* _YANG DIKERJAKAN_:
a: Dalam tulisan tentang INACRAFT 2015, salinan sambutan Presiden RI yang dibaca tertanggal berapa?
b: Tolong salin persis bagian tulisan tentang INACRAFT 2015 yang dimulai dengan "Nah, karena konteksnya" dan berlanjut hingga "dengan segala dinamikanya.".

* _KUTIPAN TEKS_:
—————

Saya baru membaca salinan sambutan Presiden RI pada pembukaan INACRAFT 2015, tertanggal 8 April 2015. Lalu terpukau pada bagian ini:
“Tadi saya bisiki Menteri Perdagangan, Menteri Koperasi, desain. Kalau kita mau masuk pasar Eropa, cari desainer dari sana. Pemerintah cari desainer-desainer yang baik dari Eropa. Yang baik dari mana? Dari Perancis? Cari dari Perancis. Yang baik dari mana? Dari Italia? Cari dari Italia. Memang harus berani seperti itu. Kalau tidak, desain kita akan tidak selalu bergerak ke pasar-pasar internasional.”
Nah, karena konteksnya INACRAFT, “desain” yang saya bahas di sini lebih mengarah ke desain produk yang erat kaitannya dengan kapasitas pengrajin dan industri rumahan, budaya, dan SDA yang umum digunakan sebagai bahan mentah dan bahan produksi. Kalau yang jadi tujuan adalah “masuk ke pasar internasional”, percayalah, sekedar menghadirkan desainer asing untuk mengolah sumber daya kita bukanlah jaminan untuk “produk yang lebih laku”. Jadi apa solusinya? Bukan mengimpor desainer, tapi membenahi ekosistem dari hulu ke hilir, dengan segala dinamikanya.

—————

* _BARIS DATA_:
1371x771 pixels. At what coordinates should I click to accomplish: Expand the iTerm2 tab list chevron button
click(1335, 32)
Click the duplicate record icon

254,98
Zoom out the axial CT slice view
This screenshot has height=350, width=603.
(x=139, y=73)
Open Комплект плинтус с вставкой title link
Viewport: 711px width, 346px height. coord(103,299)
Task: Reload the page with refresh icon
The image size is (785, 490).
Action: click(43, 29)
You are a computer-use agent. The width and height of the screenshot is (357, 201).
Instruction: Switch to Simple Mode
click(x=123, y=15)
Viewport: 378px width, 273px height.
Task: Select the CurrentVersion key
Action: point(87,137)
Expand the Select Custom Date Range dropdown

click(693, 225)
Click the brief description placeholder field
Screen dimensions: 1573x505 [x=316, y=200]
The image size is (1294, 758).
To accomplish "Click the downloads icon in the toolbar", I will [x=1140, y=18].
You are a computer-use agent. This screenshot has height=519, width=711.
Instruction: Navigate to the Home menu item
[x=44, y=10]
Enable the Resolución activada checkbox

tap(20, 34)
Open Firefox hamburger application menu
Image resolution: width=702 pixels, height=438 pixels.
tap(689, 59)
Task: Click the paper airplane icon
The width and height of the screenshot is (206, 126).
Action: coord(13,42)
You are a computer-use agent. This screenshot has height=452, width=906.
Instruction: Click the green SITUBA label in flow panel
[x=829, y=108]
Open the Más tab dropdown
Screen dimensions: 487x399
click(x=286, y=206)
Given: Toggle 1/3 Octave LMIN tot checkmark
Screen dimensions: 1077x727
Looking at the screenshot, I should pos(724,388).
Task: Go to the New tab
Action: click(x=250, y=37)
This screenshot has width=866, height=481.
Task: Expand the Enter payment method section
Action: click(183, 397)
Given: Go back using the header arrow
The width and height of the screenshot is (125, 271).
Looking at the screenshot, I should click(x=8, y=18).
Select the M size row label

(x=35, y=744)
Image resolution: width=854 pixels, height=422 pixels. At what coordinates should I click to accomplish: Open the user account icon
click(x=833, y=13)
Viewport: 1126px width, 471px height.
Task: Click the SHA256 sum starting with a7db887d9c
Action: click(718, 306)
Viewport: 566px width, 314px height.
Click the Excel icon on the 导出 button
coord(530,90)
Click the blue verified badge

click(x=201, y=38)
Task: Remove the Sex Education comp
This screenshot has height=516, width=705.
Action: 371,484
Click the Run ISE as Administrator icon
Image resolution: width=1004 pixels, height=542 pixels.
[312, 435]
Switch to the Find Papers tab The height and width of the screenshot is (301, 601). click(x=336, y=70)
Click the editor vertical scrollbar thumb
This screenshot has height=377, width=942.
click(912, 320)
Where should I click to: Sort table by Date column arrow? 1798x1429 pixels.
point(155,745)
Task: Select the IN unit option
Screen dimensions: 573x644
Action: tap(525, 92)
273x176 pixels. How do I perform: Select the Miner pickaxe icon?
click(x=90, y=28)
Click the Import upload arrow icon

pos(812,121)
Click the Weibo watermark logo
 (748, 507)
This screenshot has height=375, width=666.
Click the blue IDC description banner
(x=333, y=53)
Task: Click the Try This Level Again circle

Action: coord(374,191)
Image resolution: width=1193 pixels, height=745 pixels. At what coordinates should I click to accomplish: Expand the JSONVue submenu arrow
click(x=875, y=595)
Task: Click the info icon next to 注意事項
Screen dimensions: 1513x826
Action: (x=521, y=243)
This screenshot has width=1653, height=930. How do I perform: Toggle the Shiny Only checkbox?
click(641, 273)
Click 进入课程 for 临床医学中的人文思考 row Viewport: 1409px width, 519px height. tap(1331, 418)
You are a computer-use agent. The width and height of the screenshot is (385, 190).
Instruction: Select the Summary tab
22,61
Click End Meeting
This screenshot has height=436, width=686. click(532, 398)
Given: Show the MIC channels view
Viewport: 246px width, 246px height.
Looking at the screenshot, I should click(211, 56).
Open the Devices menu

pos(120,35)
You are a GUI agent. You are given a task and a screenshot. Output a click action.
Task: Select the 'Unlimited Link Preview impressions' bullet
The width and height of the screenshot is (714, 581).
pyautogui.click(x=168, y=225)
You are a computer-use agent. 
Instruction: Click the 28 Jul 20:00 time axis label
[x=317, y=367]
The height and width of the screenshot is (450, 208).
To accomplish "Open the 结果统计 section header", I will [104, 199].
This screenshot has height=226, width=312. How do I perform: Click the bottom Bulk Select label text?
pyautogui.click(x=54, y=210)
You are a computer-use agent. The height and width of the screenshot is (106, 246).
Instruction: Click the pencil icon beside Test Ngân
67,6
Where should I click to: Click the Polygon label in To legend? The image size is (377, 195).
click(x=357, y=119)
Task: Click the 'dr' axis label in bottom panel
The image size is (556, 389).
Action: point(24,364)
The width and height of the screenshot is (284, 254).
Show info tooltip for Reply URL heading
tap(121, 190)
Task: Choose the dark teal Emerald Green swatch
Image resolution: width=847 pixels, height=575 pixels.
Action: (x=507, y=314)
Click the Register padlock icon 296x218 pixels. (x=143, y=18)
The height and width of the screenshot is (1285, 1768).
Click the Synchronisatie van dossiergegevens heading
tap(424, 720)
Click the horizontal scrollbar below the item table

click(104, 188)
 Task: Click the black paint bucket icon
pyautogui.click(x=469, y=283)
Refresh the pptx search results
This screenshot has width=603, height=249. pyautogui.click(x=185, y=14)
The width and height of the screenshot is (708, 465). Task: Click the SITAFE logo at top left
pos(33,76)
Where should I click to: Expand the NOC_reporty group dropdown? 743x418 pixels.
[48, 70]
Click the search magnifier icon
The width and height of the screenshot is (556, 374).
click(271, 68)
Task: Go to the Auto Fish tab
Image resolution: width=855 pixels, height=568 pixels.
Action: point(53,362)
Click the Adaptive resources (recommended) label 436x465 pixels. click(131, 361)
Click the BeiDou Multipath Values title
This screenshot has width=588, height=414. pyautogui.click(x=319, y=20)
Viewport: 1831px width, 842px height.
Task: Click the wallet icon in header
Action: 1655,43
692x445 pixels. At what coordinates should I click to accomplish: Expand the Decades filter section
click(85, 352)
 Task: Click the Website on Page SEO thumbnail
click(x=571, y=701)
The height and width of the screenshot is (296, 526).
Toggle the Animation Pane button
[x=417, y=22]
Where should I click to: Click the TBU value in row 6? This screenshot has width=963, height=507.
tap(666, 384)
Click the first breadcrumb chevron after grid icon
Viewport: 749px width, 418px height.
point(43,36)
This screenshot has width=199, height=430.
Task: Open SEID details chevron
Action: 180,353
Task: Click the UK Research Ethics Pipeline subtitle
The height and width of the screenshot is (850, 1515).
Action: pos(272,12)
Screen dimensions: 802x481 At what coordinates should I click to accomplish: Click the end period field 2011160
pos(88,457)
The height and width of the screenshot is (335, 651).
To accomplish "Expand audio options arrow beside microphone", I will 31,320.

—————

* _JAWABAN PER TUGAS_:
a: 8 April 2015.

b:
Nah, karena konteksnya INACRAFT, “desain” yang saya bahas di sini lebih mengarah ke desain produk yang erat kaitannya dengan kapasitas pengrajin dan industri rumahan, budaya, dan SDA yang umum digunakan sebagai bahan mentah dan bahan produksi. Kalau yang jadi tujuan adalah “masuk ke pasar internasional”, percayalah, sekedar menghadirkan desainer asing untuk mengolah sumber daya kita bukanlah jaminan untuk “produk yang lebih laku”. Jadi apa solusinya? Bukan mengimpor desainer, tapi membenahi ekosistem dari hulu ke hilir, dengan segala dinamikanya.